_Exercise objective_
Could you please retype all of the records exactly, skipping any pictures?

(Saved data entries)
^^^^^^^^^^^^^^^^

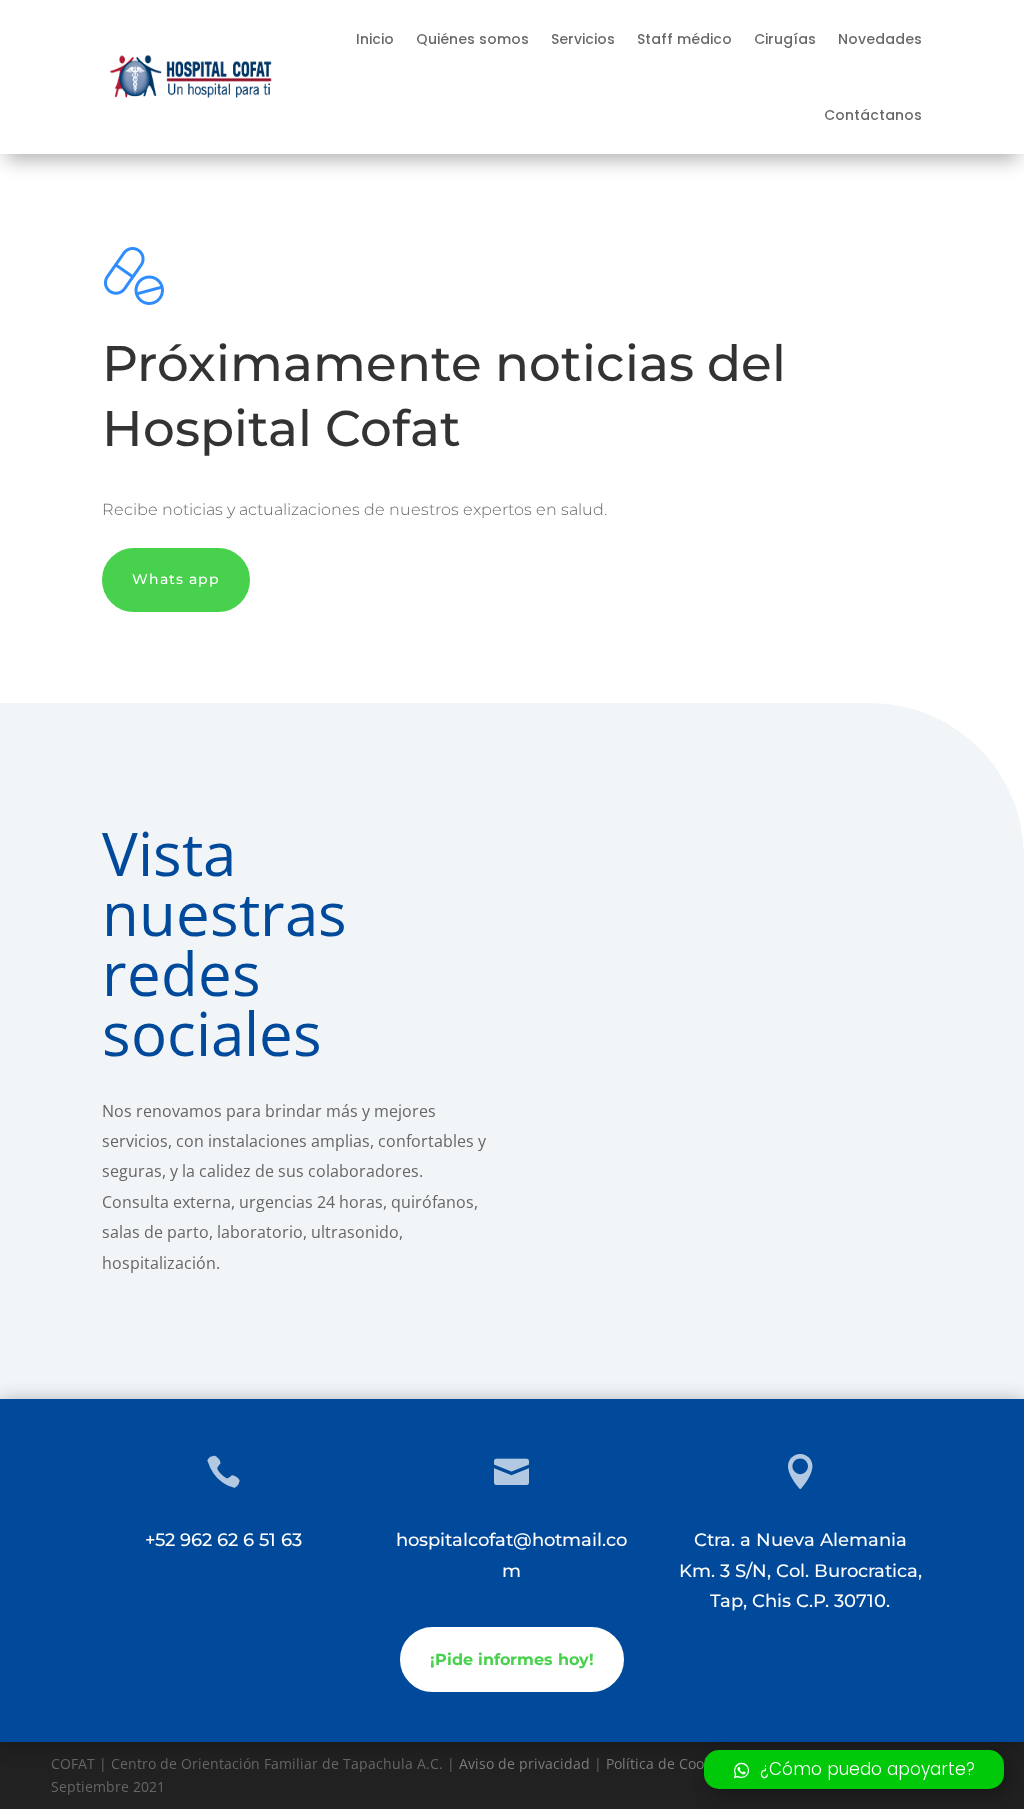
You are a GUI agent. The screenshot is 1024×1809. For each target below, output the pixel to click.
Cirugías (785, 39)
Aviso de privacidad (524, 1763)
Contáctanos (873, 115)
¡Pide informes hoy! (512, 1659)
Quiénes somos (472, 39)
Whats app (176, 579)
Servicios (583, 39)
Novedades (880, 39)
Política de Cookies (668, 1763)
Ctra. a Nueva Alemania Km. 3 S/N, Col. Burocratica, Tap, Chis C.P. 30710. (800, 1570)
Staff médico (684, 39)
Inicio (375, 39)
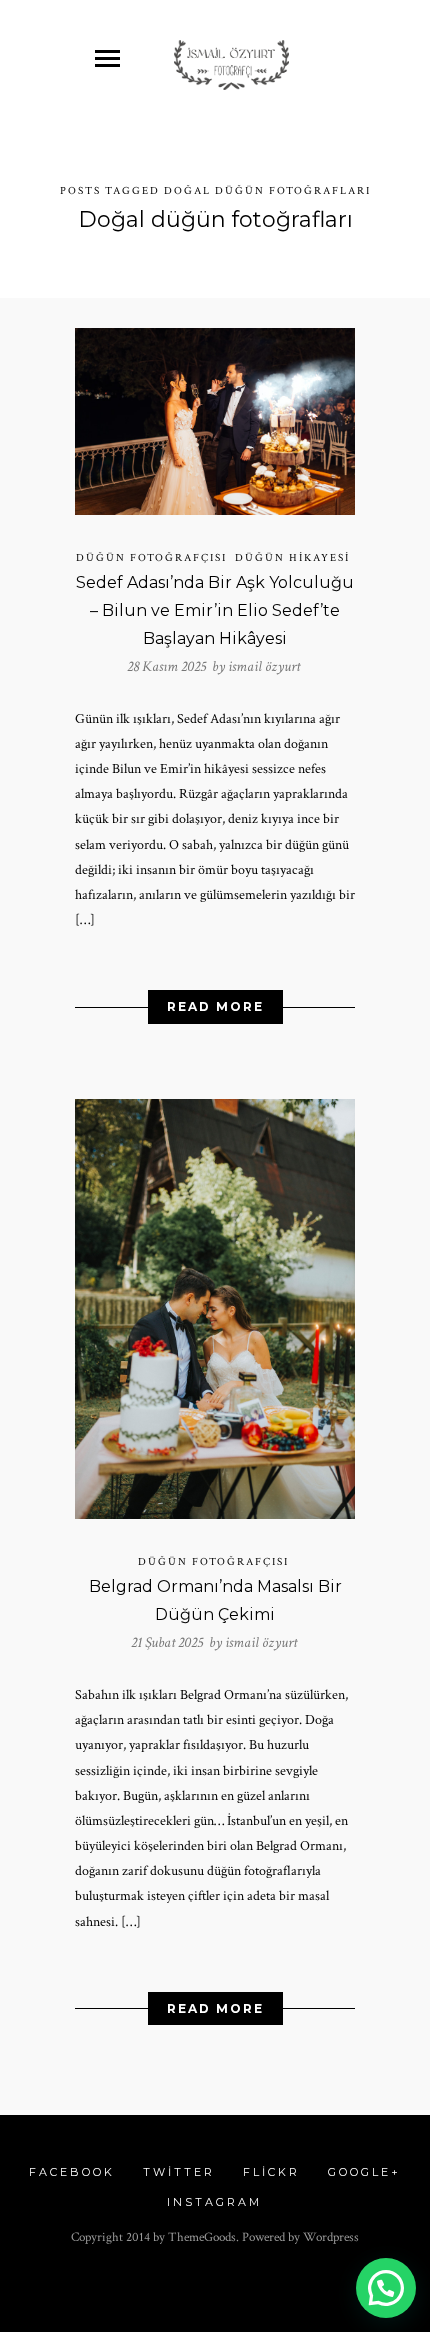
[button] (386, 2288)
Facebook (72, 2172)
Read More (215, 1006)
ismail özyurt (264, 666)
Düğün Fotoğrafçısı (151, 558)
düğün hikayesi (292, 558)
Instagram (214, 2202)
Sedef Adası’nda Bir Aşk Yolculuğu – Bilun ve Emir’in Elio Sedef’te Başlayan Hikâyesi (215, 610)
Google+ (364, 2172)
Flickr (271, 2172)
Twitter (179, 2172)
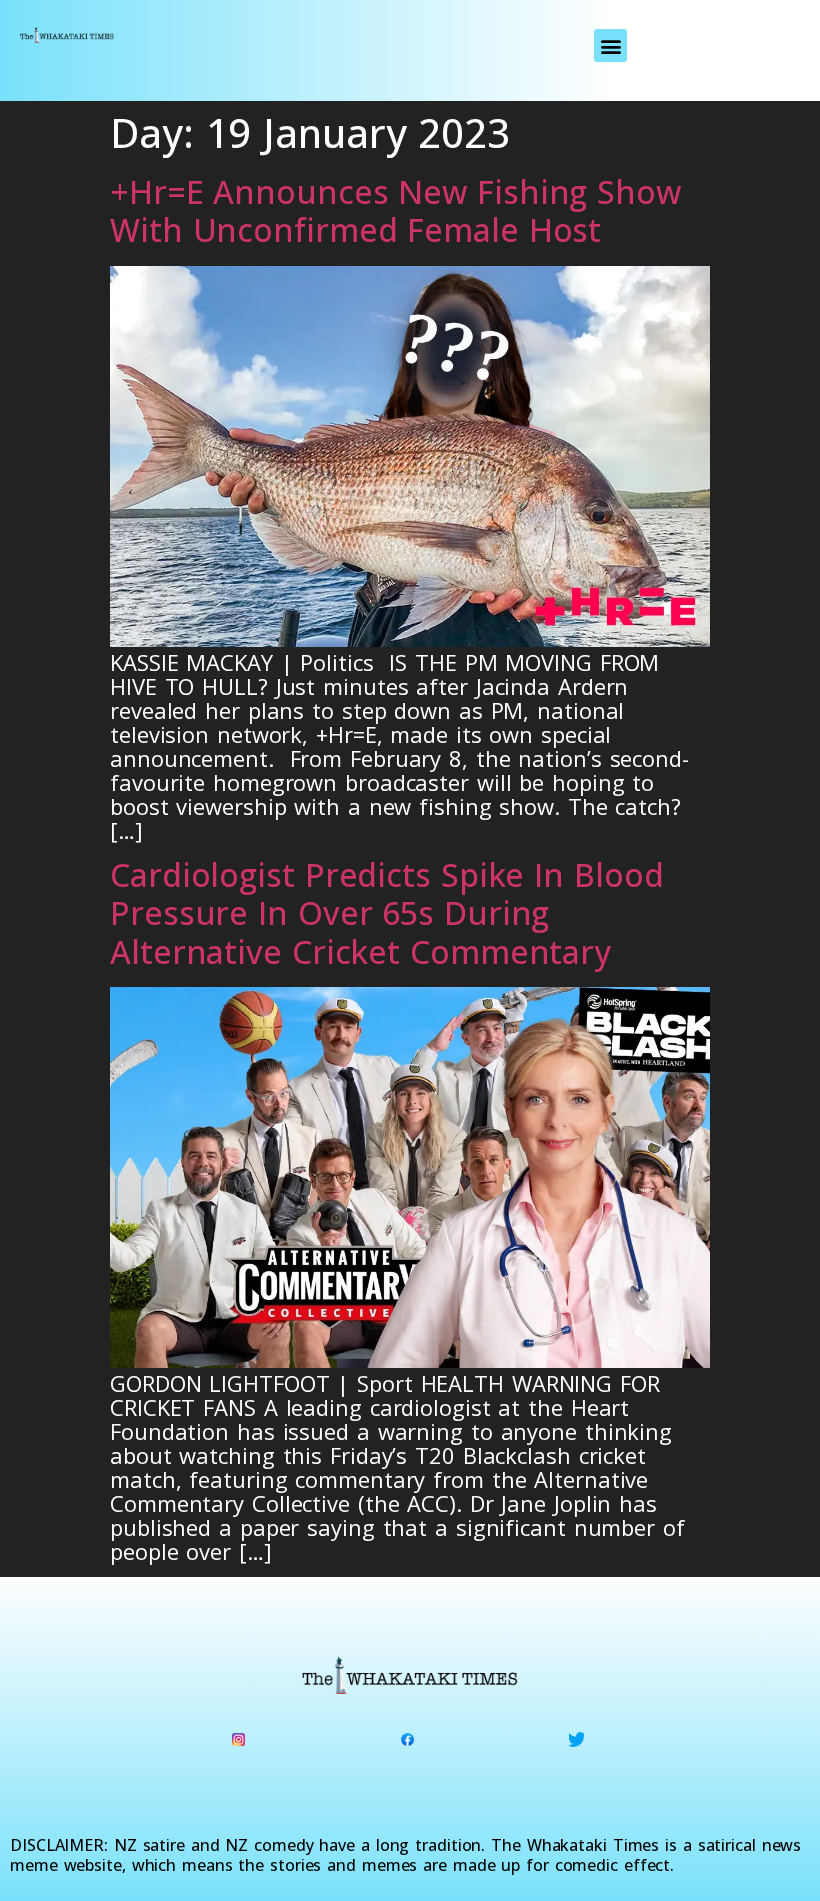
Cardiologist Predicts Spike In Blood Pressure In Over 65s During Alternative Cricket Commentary (386, 913)
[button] (610, 45)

^^^^^^^^^^^^^^^^

_Solution for this exercise_
You are a GUI agent. The screenshot is 1024×1809. For each target below, output the pixel to click.
Cirugías (785, 39)
Aviso de privacidad (524, 1763)
Contáctanos (873, 115)
¡Pide informes hoy! (512, 1659)
Quiénes somos (472, 39)
Whats app (176, 579)
Servicios (583, 39)
Novedades (880, 39)
Política de Cookies (668, 1763)
Ctra. a Nueva Alemania Km. 3 S/N, Col. Burocratica, Tap, Chis C.P. 30710. (800, 1570)
Staff médico (684, 39)
Inicio (375, 39)
[button] (386, 2288)
Facebook (72, 2172)
Read More (215, 1006)
ismail özyurt (264, 666)
Düğün Fotoğrafçısı (151, 558)
düğün hikayesi (292, 558)
Instagram (214, 2202)
Sedef Adası’nda Bir Aşk Yolculuğu – Bilun ve Emir’in Elio Sedef’te Başlayan Hikâyesi (215, 610)
Google+ (364, 2172)
Flickr (271, 2172)
Twitter (179, 2172)
Cardiologist Predicts Spike In Blood Pressure In Over 65s During Alternative Cricket Commentary (386, 913)
[button] (610, 45)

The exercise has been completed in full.